In Spelle entsteht derzeit eine neue Außenstelle des Christophorus-Werkes Lingen. Geschäftsführer Georg Kruse dankt Samtgemeindebürgermeister Bernhard Hummeldorf für jahrelange gute Zusammenarbeit.

V.l.n.r.:) Stefan Kerk (stellv. Geschäftsführer Christophorus-Werk), Georg Kruse (Geschäftsführer Christophorus-Werk), Bernhard Hummeldorf (Samtgemeindebürgermeister Spelle), Stefan Sändker (Samtgemeinde Spelle), Dr. Walter Höltermann (Vorsitzender Christophorus-Werk), Daniel Thien (Samtgemeinde Spelle), Günter Liedtke (Architekturbüro Liedtke + Lorenz) Foto und Text: Christophorus-Werk Lingen e. V.

Kurz nach der Einweihung der neuen Kita „An der Bahn“ in Spelle – in die in Kooperation mit dem Christophorus-Werk Lingen auch zwei Inklusionsgruppen eingezogen sind – entsteht auf dem Nachbargrundstück eine neue Außenstelle des Christophorus-Werkes. In dem neuen Gebäude wird ein sogenanntes Quartiersbüro eingerichtet. Hier haben Betreute und Interessierte die Möglichkeit, sich über die Angebote zu informieren, einige Angebote direkt vor Ort in Anspruch zu nehmen oder eine umfassende Beratung zu den Leistungen des Christophorus-Werkes zu erhalten.

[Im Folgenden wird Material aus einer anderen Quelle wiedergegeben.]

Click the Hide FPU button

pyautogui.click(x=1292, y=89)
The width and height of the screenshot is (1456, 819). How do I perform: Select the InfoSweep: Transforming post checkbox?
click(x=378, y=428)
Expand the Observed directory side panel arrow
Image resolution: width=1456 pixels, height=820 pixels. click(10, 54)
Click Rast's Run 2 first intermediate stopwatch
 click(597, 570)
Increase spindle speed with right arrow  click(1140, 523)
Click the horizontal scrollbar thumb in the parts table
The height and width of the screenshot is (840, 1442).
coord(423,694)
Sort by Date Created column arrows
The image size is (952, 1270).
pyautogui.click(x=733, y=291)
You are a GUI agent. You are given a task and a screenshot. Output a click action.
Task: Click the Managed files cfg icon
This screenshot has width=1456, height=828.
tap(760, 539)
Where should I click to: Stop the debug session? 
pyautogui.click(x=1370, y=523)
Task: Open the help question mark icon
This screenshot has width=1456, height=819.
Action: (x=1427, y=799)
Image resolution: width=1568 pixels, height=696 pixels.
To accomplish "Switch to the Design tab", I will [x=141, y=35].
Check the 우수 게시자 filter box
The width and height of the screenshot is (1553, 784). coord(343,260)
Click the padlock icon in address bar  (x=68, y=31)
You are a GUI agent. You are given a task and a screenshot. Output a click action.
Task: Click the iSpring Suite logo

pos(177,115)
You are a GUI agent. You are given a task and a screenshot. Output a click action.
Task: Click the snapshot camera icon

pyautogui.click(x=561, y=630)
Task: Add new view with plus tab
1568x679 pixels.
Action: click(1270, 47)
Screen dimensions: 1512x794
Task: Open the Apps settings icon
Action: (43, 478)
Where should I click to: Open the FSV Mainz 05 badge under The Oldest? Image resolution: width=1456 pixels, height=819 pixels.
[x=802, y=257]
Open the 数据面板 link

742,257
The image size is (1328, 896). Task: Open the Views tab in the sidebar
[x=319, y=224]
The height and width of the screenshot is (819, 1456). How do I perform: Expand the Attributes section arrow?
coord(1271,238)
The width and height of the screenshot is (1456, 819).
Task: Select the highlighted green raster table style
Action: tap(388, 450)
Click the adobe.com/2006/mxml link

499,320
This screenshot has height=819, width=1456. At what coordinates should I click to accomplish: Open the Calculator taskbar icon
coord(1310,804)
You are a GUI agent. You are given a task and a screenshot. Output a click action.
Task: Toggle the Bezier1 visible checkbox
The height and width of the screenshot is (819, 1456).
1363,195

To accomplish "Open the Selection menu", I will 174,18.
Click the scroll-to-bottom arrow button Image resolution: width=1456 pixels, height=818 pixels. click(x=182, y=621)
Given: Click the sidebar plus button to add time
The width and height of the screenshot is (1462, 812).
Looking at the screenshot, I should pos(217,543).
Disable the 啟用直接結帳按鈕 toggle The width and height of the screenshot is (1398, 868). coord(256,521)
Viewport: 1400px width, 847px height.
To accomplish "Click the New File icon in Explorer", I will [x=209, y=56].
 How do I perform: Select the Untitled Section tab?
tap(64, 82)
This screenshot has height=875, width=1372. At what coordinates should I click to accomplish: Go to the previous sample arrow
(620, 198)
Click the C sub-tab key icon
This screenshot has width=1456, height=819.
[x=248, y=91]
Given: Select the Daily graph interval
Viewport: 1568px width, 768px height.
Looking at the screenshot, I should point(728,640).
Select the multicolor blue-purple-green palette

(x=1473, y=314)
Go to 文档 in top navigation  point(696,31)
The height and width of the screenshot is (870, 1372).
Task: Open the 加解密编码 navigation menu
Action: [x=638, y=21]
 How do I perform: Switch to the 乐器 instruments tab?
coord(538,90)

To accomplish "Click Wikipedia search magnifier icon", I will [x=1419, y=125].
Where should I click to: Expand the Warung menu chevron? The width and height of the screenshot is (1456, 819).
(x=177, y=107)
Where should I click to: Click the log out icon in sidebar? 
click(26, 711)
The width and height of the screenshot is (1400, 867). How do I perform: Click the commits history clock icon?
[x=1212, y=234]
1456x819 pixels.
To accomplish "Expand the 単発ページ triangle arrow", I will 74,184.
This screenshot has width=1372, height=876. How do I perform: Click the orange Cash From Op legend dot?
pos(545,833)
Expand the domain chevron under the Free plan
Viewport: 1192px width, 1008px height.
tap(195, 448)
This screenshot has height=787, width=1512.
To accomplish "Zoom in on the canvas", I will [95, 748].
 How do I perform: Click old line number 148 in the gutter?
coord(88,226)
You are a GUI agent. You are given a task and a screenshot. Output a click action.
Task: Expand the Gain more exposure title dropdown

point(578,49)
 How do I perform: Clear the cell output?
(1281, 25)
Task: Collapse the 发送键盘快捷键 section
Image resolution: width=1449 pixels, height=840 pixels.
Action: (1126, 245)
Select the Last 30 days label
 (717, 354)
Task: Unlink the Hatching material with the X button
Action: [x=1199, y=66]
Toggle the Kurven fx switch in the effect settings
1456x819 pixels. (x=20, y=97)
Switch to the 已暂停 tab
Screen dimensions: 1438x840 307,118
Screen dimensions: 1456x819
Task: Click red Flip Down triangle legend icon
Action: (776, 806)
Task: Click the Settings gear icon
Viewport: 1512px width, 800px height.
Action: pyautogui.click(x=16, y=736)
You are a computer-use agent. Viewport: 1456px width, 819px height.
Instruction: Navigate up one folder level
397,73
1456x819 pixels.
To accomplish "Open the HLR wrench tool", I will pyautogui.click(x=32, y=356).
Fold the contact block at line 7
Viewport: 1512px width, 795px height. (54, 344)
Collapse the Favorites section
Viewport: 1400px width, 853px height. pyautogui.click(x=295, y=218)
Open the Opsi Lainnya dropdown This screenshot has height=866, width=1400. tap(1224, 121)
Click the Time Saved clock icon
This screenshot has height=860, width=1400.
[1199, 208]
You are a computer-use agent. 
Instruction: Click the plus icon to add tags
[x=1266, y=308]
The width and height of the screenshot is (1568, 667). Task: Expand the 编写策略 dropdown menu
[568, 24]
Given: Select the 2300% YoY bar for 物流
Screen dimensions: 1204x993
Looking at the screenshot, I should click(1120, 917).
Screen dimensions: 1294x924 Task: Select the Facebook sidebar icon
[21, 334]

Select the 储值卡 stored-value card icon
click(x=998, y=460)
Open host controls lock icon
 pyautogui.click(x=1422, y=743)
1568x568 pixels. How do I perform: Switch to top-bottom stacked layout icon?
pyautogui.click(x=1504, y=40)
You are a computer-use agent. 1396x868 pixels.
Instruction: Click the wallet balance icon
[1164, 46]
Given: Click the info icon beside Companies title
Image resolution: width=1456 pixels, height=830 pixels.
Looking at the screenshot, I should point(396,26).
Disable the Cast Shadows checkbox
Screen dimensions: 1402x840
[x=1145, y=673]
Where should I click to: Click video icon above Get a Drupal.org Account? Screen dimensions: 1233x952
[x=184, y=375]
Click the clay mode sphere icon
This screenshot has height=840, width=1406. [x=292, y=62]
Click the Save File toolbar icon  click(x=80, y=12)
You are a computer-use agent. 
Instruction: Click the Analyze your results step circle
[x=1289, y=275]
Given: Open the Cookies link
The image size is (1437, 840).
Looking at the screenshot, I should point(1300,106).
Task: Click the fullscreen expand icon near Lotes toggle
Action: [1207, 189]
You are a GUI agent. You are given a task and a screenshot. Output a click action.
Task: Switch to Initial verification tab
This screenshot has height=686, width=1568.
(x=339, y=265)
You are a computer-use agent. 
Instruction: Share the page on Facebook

Ebenfalls in das neue Gebäude einziehen wird eine Wohngruppe der Christophorus-Werk•Kinder- und Jugendhilfe: Im sogenannten familienanalogen Wohnen haben zehn Kinder und Jugendliche ein Betreuerpaar als feste Bezugspersonen und Elternersatz, das mit zwei eigenen Kindern im gleichen Gebäude wohnt. Dieses familienanaloge Konzept wird durch ein Apartment abgerundet, in dem junge Heranwachsende ihren Weg in die Selbstständigkeit erproben können.
Im Rahmen der Rohbauabnahme würdigte Christophorus-Werk-Geschäftsführer Georg Kruse die jahrelange gute Zusammenarbeit und dankte vor allem dem langjährigen Samtgemeindebürgermeister Bernhard Hummeldorf: „Die Kooperation des Christophorus-Werkes mit der Samtgemeinde Spelle – angefangen 1996 mit unserem Wohnheim in Schapen – ist in den vergangenen Jahren stark gewachsen. Die fruchtbare Zusammenarbeit ist vor allem Bernhard Hummeldorf zu verdanken, der immer wieder mit viel Offenheit für neue Projekte auf uns zugegangen ist.“ Bernhard Hummeldorf verabschiedet sich zum 1. November in den Ruhestand.